We examined Epstein-Barr virus (EBV)-specific antibodies in serum samples from 64 and 59 patients with EBV-positive and -negative gastric carcinomas, respectively, and 73 healthy controls using immunofluorescence assays. EBV capsid antigen (VCA) IgG and EBV-determined nuclear antigen (EBNA) IgG were detected in all 196 subjects. The geometric mean titer (GMT) of VCA-IgG, but not EBNA-IgG, was higher in EBVpositive carcinoma cases than in EBV-negative carcinoma cases (P < 0.001).
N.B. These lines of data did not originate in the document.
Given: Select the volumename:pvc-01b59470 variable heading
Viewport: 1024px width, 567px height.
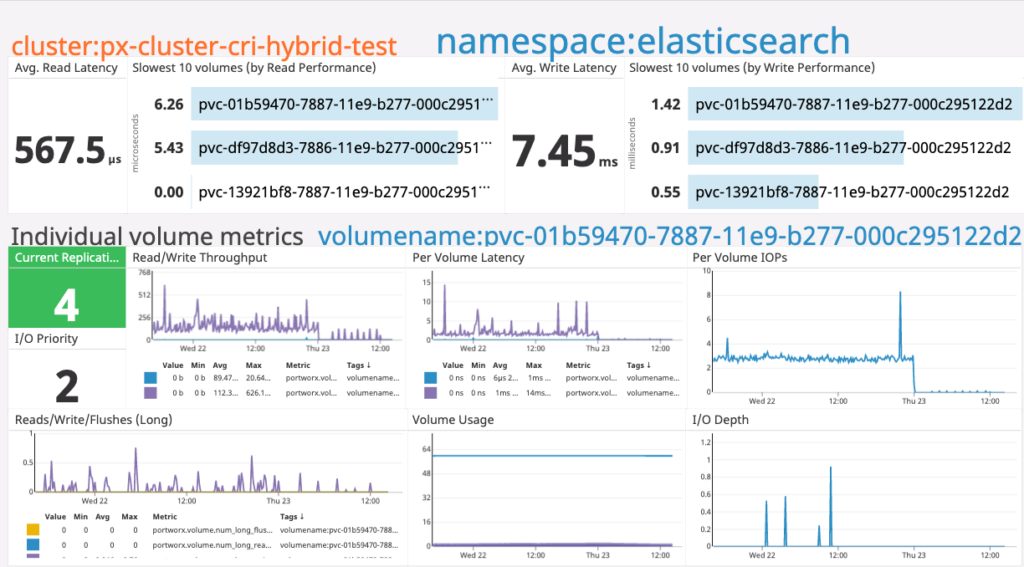Looking at the screenshot, I should click(x=669, y=236).
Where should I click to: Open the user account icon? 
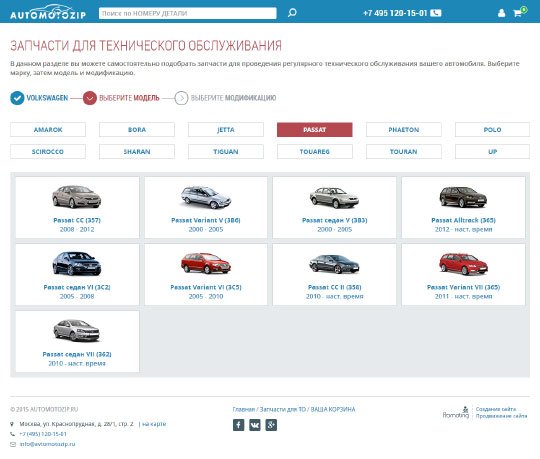[501, 13]
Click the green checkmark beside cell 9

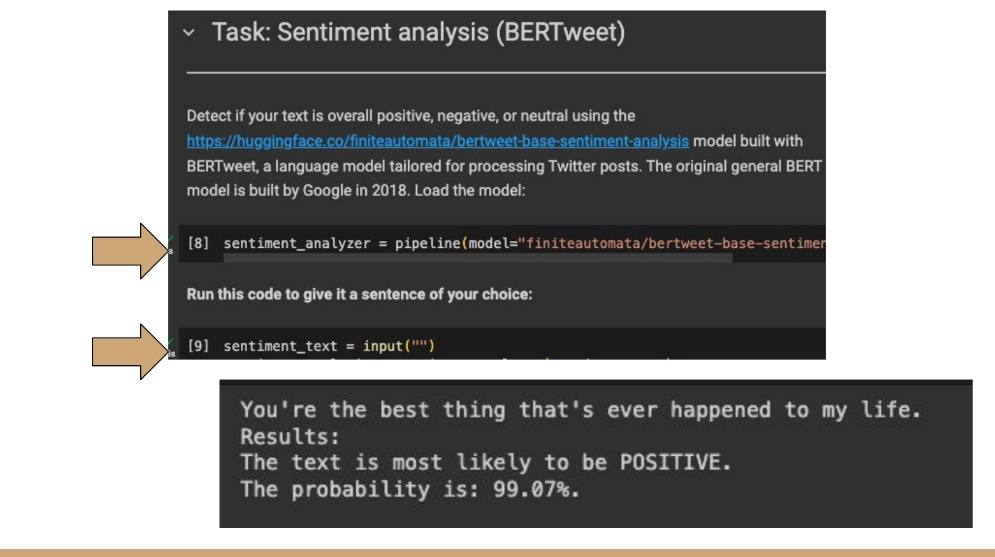(x=170, y=343)
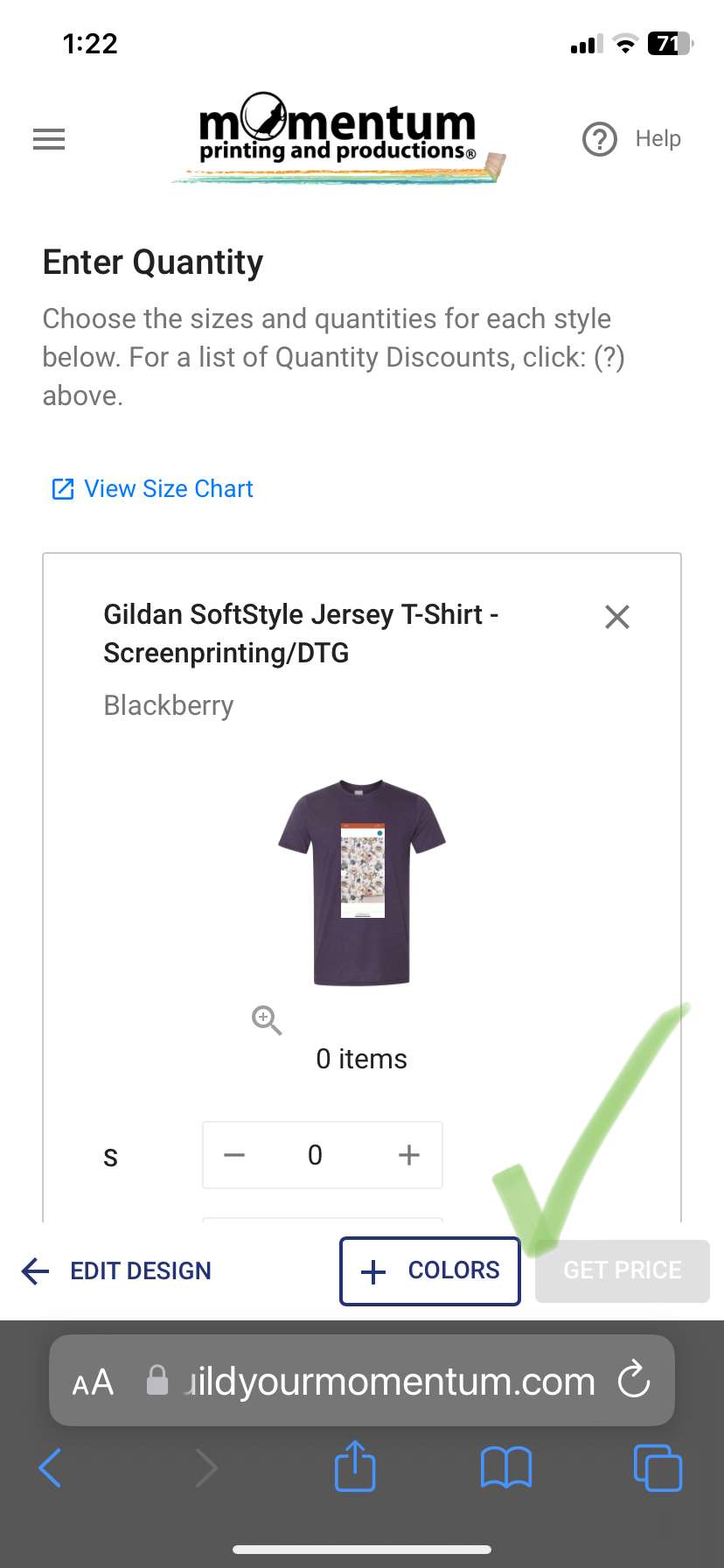Image resolution: width=724 pixels, height=1568 pixels.
Task: Click the size S quantity field
Action: (x=316, y=1155)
The seroprevalence rates of VCA-IgA and EBV early antigen (EA) IgG were higher in EBV-positive carcinoma cases than in EBV-negative carcinoma cases. Odds ratios (ORs) comparing seroprevalence rates between EBV-positive and -negative carcinoma cases were 3.4 (95% confidence interval [CI] = 1.3-8.8) and 6.6 (95% CI = 2.7-16.3) for VCA-IgA and EA-IgG, respectively. These results suggest that EBV reactivation occurs in vivo, since more than 90% of Japanese are infected with EBV in early childhood. The GMT of VCA-IgG in EBVnegative carcinoma cases was higher than that of healthy controls (P = 0.028). The seroprevalence rates of EA-IgG were greater in EBVnegative carcinoma cases than in healthy controls (OR = 4.9, 95% CI = 1.2-19.7). VCA-IgA was the only antibody that showed a significantly high seroprevalence and GMT in EBV-positive carcinoma cases, but not in EBV-negative carcinoma cases. Thus, VCA-IgA can be a marker of immune response to EBV in EBV-positive carcinoma cases. Our findings support the hypothesis that if EBV is involved in the development of EBV-positive gastric carcinoma, the EBV reactivation occurs in vivo.